Nous ne devons jamais oublier qu’avant d’être des entrepreneurs, nous sommes des citoyens.
Depuis quelques jours, la rumeur persiste et enfle : de nombreuses entreprises mettraient en place de faux dispositifs de chômage partiel, c’est-à-dire qu’elles déclareraient leur salarié au chômage tout en demandant audit salarié de continuer à travailler normalement.
Le même bruit, peu glorieux, circule quant à une utilisation abusive des « PGE », prêts à 0 % garantis par l’État, qui ne serviraient pas tous à renflouer des caisses se vidant dangereusement et dont certains serviraient soit à rembourser des prêts contractés plus tôt à des taux évidemment supérieurs, soit carrément à être placés sur des comptes afin de percevoir quelques intérêts.
Avant toute chose, je voudrais que l’on évite, sans y croire vraiment, que l’on fasse de ces cas une généralité. La situation économique est catastrophique, de très nombreux secteurs sont complètement à l’arrêt ou en tout cas très largement impactés, et sans ces aides de l’État des milliers d’entreprises déposeraient le bilan dans les jours que nous vivons. Certains ne s’en relèveront d’ailleurs pas, quoi qu’en dise le chef de l’État.
Je rêverais aussi, là encore c’est un vœu pieux, que l’on ne fasse pas d’amalgames : même si je ne me retrouve pas dans ces comportements, il ne s’agit pas pour les dirigeants qui en sont coupables de s’enrichir personnellement, mais de protéger leur entreprise et les emplois qui vont avec. Nous avons trop souvent tendance à confondre le portefeuille des patrons avec celui de leur boîte lorsque l’on traite ce genre de sujets, évitons de le faire cette fois.
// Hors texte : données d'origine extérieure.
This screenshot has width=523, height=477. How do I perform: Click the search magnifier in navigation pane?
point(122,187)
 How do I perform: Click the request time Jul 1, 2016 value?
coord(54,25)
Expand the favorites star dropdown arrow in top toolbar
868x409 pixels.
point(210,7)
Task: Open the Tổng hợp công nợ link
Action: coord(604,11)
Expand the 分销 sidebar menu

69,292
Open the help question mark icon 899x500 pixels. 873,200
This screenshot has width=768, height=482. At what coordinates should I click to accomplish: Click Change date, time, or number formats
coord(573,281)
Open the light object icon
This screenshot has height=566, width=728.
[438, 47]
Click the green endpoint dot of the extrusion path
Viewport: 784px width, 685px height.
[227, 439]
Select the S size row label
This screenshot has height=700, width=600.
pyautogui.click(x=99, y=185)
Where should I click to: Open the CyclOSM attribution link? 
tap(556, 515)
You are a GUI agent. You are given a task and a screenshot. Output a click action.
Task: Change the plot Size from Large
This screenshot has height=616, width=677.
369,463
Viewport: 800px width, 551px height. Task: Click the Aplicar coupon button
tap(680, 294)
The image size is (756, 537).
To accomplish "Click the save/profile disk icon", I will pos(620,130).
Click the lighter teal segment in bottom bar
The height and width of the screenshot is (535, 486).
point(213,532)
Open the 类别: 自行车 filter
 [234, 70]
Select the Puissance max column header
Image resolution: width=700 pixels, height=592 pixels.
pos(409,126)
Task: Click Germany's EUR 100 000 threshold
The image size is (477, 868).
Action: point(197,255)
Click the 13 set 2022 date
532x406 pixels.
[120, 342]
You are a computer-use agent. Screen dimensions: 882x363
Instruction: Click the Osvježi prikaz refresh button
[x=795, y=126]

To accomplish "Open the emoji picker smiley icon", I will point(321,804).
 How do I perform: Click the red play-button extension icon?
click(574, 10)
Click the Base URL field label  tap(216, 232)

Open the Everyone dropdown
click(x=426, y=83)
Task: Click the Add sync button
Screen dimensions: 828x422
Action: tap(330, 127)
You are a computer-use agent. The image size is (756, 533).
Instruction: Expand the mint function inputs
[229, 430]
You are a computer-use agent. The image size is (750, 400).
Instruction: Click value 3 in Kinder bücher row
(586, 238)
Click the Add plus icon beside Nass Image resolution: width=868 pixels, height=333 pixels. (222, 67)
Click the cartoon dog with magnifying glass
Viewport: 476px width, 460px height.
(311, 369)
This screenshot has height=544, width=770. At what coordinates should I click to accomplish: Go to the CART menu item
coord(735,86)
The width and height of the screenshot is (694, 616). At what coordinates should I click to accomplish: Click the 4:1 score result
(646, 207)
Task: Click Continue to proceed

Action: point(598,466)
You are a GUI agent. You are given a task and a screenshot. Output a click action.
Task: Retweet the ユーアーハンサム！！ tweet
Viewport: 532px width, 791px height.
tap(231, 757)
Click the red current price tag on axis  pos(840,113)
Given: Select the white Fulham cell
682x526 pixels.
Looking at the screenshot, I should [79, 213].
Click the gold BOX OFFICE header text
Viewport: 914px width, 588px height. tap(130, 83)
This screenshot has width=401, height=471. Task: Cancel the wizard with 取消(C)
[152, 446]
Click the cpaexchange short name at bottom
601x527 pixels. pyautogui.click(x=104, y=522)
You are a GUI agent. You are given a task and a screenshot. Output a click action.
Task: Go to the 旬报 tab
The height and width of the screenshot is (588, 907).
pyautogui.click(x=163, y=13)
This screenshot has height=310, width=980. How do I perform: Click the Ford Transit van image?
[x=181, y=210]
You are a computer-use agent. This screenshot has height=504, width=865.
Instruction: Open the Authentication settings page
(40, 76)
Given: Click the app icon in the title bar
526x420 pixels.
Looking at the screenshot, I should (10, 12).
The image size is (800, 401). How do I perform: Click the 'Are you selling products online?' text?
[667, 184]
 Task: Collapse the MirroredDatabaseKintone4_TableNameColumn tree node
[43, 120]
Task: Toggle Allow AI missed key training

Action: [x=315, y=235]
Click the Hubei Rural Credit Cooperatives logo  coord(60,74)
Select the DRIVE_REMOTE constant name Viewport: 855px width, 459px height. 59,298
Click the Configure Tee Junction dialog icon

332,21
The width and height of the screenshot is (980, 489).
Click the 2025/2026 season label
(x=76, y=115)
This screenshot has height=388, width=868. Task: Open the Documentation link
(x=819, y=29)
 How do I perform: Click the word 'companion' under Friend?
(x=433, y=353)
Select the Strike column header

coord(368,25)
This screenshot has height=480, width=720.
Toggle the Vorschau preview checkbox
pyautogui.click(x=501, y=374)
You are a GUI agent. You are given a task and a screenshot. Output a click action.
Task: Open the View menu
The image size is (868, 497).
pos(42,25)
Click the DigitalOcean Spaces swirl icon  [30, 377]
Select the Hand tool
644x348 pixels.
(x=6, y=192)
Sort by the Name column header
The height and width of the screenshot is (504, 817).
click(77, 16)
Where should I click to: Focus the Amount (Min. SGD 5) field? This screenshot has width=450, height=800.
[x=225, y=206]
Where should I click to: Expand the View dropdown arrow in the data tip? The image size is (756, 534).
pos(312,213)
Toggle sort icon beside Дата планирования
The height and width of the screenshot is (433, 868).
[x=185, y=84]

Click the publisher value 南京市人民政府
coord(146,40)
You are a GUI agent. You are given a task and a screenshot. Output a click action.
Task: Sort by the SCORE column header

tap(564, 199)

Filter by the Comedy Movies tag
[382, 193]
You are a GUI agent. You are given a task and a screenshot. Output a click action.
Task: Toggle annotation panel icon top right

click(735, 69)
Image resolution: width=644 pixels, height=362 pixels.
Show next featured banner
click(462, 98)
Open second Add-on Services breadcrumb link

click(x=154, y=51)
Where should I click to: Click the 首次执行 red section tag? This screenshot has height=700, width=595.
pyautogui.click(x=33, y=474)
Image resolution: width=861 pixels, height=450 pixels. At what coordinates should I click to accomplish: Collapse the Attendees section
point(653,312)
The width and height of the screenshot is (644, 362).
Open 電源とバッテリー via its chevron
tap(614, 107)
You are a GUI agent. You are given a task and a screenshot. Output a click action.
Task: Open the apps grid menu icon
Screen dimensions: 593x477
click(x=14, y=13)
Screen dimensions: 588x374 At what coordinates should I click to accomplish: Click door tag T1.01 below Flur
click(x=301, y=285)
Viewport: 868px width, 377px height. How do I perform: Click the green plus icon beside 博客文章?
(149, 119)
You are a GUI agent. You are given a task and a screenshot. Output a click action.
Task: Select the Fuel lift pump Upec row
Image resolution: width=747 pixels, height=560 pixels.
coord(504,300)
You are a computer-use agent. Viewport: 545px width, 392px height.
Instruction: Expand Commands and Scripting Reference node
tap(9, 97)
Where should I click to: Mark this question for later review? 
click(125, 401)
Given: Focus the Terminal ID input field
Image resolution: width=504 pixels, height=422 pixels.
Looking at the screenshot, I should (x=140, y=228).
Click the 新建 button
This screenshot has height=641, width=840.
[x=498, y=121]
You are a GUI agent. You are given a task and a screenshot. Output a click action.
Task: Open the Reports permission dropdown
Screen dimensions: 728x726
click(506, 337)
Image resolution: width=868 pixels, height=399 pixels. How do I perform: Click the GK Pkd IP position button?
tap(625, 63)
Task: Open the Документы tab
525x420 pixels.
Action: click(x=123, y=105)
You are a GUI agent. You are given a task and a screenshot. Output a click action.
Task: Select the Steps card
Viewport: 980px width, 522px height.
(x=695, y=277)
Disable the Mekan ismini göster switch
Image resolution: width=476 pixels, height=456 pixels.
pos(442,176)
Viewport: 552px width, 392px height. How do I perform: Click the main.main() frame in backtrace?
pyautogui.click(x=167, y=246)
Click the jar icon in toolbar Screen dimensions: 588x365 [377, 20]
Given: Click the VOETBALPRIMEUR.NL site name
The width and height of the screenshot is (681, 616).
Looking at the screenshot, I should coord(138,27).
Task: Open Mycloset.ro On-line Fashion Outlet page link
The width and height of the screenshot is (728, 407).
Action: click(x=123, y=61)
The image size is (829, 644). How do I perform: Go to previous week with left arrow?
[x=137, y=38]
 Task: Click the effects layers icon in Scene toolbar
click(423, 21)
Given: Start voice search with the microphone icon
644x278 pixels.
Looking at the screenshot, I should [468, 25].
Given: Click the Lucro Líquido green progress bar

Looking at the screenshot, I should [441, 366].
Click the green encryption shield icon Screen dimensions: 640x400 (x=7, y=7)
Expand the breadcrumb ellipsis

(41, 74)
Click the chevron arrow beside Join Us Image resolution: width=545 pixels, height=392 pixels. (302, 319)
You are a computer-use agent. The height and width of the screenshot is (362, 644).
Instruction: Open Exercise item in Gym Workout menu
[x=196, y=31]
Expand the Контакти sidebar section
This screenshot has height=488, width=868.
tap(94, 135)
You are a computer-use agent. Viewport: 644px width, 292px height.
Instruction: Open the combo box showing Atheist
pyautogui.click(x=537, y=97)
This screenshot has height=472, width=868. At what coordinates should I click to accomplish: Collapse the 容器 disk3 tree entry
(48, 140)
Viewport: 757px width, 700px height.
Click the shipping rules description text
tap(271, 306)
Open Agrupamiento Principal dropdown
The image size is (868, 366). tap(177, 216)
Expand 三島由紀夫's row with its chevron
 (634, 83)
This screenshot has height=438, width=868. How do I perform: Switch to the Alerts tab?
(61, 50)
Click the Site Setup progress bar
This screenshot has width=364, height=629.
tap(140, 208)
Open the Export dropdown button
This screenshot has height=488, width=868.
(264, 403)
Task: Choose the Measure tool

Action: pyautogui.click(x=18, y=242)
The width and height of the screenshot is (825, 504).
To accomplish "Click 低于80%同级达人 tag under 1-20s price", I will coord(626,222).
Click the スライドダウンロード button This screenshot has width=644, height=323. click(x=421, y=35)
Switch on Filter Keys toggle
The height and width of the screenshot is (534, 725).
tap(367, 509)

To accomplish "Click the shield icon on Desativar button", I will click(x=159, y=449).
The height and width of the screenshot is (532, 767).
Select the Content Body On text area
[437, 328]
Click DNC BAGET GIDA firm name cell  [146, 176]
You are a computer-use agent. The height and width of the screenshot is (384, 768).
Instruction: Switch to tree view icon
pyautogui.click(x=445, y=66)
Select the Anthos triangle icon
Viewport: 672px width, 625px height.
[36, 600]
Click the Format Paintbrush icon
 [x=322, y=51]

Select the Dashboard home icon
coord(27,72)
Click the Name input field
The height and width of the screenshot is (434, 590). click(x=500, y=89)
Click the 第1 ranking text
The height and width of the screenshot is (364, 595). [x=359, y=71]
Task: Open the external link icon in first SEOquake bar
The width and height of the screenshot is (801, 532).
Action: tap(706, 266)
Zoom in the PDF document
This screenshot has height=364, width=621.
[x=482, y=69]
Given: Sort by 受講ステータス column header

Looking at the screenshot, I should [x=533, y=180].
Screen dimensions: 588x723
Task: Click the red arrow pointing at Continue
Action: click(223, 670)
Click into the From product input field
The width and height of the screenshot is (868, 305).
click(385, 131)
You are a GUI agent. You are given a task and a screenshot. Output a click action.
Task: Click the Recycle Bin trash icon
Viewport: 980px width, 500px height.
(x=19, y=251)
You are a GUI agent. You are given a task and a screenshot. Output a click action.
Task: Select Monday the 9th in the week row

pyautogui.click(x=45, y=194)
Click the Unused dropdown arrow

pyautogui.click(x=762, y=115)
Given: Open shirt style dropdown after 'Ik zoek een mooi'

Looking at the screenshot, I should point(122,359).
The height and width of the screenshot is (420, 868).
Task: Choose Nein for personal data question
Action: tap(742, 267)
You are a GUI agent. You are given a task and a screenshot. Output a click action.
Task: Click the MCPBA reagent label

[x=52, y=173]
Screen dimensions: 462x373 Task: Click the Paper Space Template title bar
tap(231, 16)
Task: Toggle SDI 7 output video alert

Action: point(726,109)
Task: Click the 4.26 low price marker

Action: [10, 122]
Une fois ces précautions prises, je ne peux qu’exprimer mon désarroi ou mon incompréhension. Nous, entrepreneurs, devons absolument lancer et soutenir un appel à la responsabilité. Je ne juge pas, je souligne en revanche l’importance de nos décisions et de nos actes en ces temps agités.
Nous devons évidemment tout faire pour protéger nos activités, nos organisations humaines, nos emplois. Mais nous devons le faire avec discernement, avec un sens exemplaire de la responsabilité et le respect des valeurs que sont les nôtres, et qu’il serait trop facile d’afficher quand tout va bien et d’oublier en « temps de guerre ».
Oui, diriger une entreprise implique une responsabilité sociale et sociétale très forte. Et, oui, celle-ci est parfois trop lourde pour les simples humains que nous hommes, souvent trop peu formés à cela. Mais c’est ainsi. Et les enjeux sociétaux qui se profilent, dont j’ai l’intime conviction, très ancrée en moi, que l’entreprise sera l’acteur clé, ne viendront pas apaiser nos tourments. Nous devrons être de plus en plus responsables.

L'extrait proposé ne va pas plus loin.